Assuming the above discussion is not enough to alert you to the likelihood that you are a potential lead plaintiff in the lithium market lawsuit, it is nonetheless necessary for you to be aware of the potential limitations upon your ability to sue. First, you must recognize that a claim against an entity generally cannot exceed $10 million unless the statute of limitations is at least five years. (Although we note that this limitation could be raised in either of the Lithium Class Action Lawsuit lawsuits discussed herein, if so we expect that you will exhaust that avenue of attack first.) Second, even if the underlying cause of the lawsuit is that a member of the corporation colluded with a third party to artificially inflate the price of Lithium at which point the company became insolvent, under New York law it may only be held within the insolvent business’s insolvency estate, unless it can be proven that the defendant had knowledge of the scheme (e.g., that the trustee of the Insolvency Estate knew of the scheme or that the trustee knew of or observed an instance when the defendant had a fiduciary duty to the Insolvency Estate). Third, although the law does not require it, you should also understand that the statute of limitations does not run in circumstances where the company’s board of directors did not act in the best interest of the Insolvency Estate, or if there was a misrepresentation by the board.

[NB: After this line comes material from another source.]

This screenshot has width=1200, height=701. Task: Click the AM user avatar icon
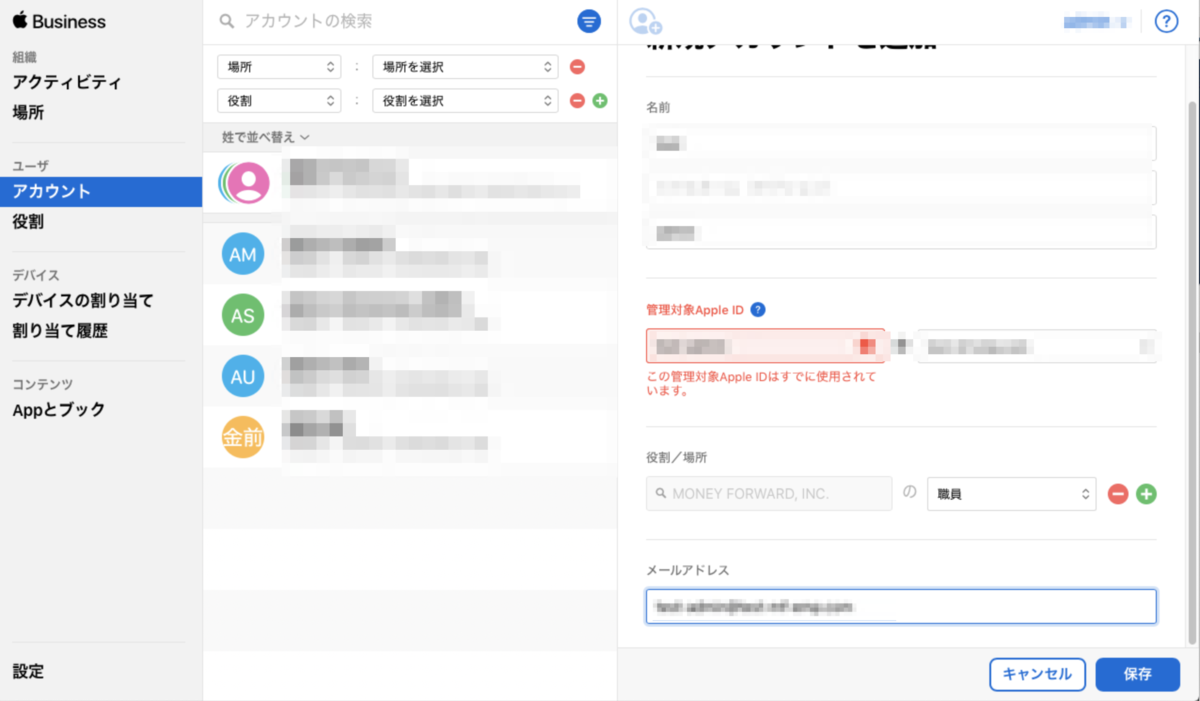pyautogui.click(x=242, y=254)
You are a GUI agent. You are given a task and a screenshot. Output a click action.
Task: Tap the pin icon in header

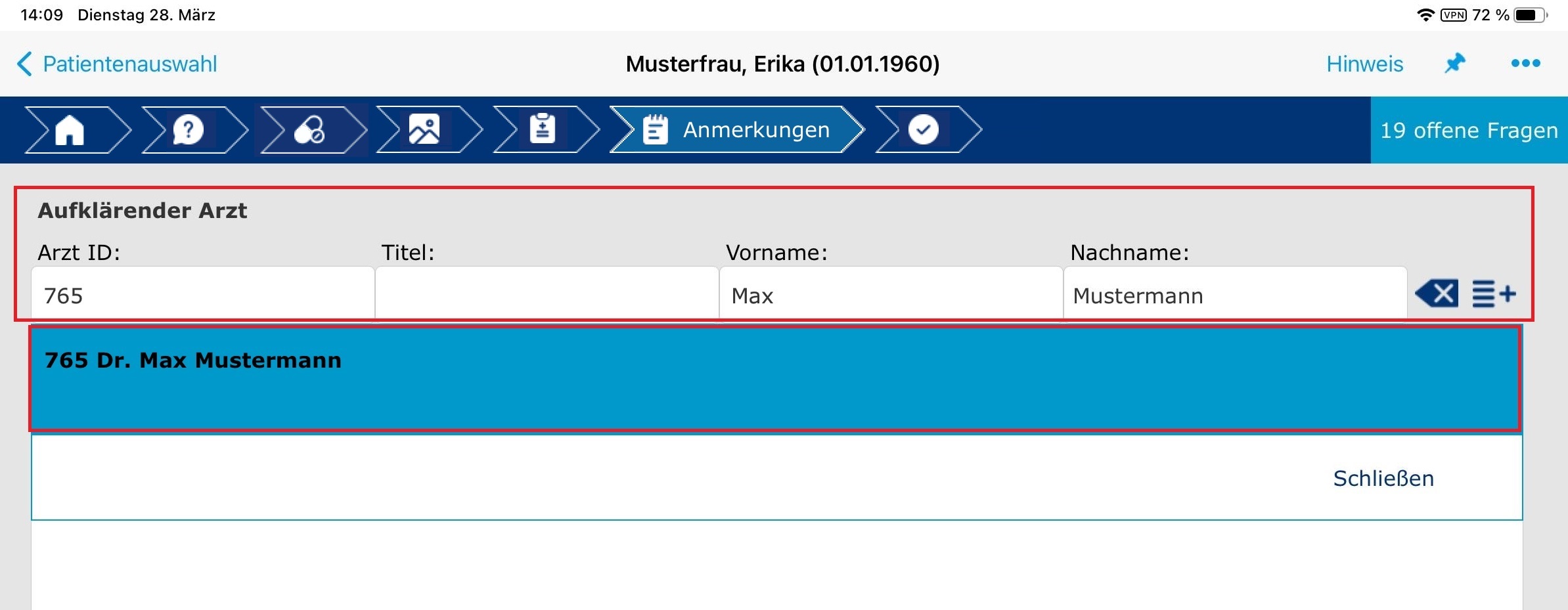click(1455, 64)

The amended complaint in the lithium class action lawsuit alleges a number of deceptive acts by defendants. First, defendant Goldwater Energy Inc. falsely stated in its annual reports that the company had experienced year-over-year growth in revenues during the three most recent years. It further reported that despite its continued revenue growth, despite increasing demand from commercial customers, its gross profit margins declined from late last year. Finally, in the third quarter of 2018 and throughout the third and fourth quarters of 2021, defendant Metco Landscape LLC negligently caused the death of lead plaintiff Kalitha mitigation D.M. The complaint further claims that defendants failed to warn D.M. of the dangerous condition of her home and that it was not safe for her to return home that night.

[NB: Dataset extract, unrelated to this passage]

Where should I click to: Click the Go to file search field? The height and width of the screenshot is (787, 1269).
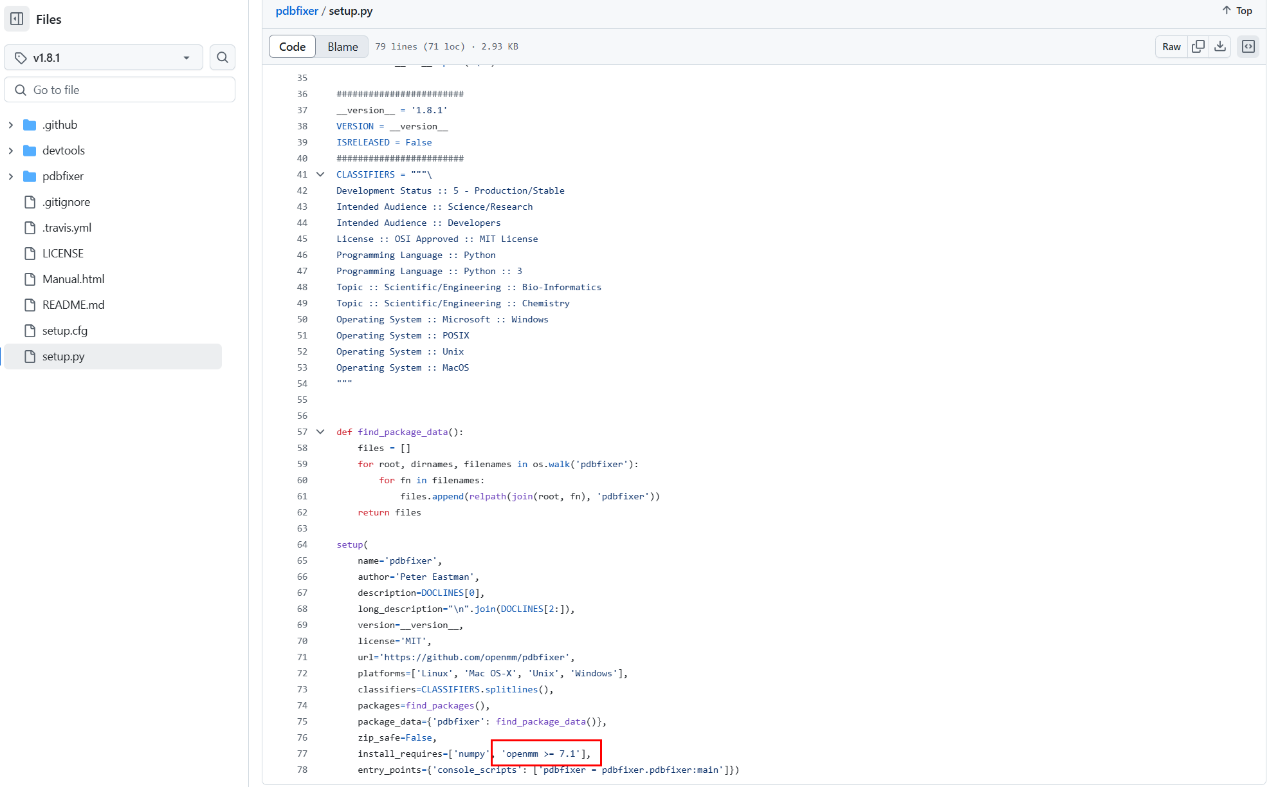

At this point, we would like to add that we have not been able to determine whether or not the representations were material or non-material to the result of a lawsuit. Therefore, at this point, plaintiffs must move forward on their claim that defendants made false and misleading statements and failed to warn them of the foreseeable dangers associated with the use of their chemical, among other things. As we have previously noted, as the class action lawsuit moves forward, plaintiffs are encouraged to seek expert advice regarding whether they have a case against defendants herein. Plaintiffs should consult with their attorneys to determine if there is merit to their claims.